Isotopic chirality and high-resolution gigahertz and terahertz spectroscopy of trans-2,3-dideutero-oxirane (tc-CHDCHDO)

Abstract

We report the observation and assignment of the rotational spectra of the isotopically chiral molecule, trans-2,3-dideutero-oxirane (tc-CHDCHDO) measured with the Zurich gigahertz (GHz) spectrometer (64 to 500 GHz and Δν/ν = 10⁻¹¹) and with our highest resolution Fourier transform infrared spectrometer at the Swiss synchrotron light source (SLS) (best instrumental resolution Δṽ = 0.00053 cm⁻¹) in the terahertz range (far infrared from 25 to 80 cm⁻¹). The combined GHz and THz spectra were analysed using an accurate effective Hamiltonian providing newly determined rotational parameters, which are crucial for the prediction of trans-2,3-dideutero-oxirane transitions to be observed by astrophysical spectroscopy. The recent detection of singly deuterated oxirane in the protostar IRAS 16 293–2422 B based on our previous predictions highlights the potential for the detection of doubly deuterated oxiranes including trans-2,3-dideutero-oxirane.

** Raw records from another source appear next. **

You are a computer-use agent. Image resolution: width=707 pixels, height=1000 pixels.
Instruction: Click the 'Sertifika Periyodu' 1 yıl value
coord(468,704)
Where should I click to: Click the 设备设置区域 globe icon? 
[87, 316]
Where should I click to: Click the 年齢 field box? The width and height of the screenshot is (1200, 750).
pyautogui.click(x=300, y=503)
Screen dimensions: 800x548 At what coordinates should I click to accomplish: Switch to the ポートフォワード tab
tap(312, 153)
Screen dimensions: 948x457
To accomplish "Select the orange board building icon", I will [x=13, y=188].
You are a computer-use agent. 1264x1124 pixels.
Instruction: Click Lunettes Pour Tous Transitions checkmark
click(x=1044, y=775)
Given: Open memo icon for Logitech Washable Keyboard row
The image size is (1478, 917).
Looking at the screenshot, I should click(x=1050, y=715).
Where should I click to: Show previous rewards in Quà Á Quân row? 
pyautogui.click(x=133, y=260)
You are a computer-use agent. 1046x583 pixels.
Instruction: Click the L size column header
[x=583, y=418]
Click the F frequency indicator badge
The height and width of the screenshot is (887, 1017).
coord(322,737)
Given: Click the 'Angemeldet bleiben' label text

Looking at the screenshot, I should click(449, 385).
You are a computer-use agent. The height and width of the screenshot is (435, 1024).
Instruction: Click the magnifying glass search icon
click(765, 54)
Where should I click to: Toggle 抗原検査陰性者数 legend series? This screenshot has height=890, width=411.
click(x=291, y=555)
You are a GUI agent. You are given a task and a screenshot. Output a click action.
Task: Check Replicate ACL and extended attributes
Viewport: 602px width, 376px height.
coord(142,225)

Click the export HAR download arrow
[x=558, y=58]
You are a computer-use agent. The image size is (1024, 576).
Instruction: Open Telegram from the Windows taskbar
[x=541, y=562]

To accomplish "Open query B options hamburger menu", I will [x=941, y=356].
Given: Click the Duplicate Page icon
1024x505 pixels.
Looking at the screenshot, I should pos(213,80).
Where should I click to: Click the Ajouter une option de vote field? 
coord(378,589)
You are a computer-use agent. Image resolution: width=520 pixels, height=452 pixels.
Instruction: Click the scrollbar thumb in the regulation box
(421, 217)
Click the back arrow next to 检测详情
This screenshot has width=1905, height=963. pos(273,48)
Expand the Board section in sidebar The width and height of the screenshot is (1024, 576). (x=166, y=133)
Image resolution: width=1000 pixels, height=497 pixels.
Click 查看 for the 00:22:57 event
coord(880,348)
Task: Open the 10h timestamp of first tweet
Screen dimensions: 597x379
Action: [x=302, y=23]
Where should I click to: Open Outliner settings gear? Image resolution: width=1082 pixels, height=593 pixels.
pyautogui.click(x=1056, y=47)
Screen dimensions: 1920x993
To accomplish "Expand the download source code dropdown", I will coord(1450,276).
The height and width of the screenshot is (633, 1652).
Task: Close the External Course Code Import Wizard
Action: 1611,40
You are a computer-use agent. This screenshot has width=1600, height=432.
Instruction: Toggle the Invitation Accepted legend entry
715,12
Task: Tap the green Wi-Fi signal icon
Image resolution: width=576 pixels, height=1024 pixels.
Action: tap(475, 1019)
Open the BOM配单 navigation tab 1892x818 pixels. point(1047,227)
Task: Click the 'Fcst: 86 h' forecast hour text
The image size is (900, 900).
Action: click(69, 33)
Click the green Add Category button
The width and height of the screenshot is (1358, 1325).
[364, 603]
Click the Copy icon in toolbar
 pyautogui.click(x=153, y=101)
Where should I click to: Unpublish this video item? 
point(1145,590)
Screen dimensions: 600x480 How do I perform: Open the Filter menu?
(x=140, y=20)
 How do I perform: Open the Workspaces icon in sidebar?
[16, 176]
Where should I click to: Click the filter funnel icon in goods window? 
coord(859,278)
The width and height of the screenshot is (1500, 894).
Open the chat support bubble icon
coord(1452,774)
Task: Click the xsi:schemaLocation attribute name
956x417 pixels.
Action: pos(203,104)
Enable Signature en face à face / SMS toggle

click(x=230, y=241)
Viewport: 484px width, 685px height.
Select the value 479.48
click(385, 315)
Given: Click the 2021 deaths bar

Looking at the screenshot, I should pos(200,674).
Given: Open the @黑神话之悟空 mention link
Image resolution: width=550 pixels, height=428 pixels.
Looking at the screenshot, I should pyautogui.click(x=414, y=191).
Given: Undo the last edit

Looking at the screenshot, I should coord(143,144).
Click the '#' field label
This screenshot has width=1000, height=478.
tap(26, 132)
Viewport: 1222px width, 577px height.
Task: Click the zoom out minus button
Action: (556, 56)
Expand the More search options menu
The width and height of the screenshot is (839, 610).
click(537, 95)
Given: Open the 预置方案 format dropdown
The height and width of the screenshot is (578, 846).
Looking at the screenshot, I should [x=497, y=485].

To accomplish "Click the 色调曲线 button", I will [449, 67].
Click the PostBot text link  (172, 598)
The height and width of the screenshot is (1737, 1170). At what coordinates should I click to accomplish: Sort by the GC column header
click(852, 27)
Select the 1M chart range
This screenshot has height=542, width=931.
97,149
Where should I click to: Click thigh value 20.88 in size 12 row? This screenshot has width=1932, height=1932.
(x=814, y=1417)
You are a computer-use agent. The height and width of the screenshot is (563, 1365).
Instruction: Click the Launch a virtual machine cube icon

These offer insights into deuterium fractionation in space and the formation mechanisms of complex and in particular chiral molecules. This study is also related to the new isotope effect in isotopically chiral molecules characterised by the parity violation energy differences of the ground states of the enantiomers and to biomolecular homochirality. In addition, we report the analysis of the pure rotational spectra of cis-2,3-dideutero-oxirane also present in our experimental spectra in the GHz range.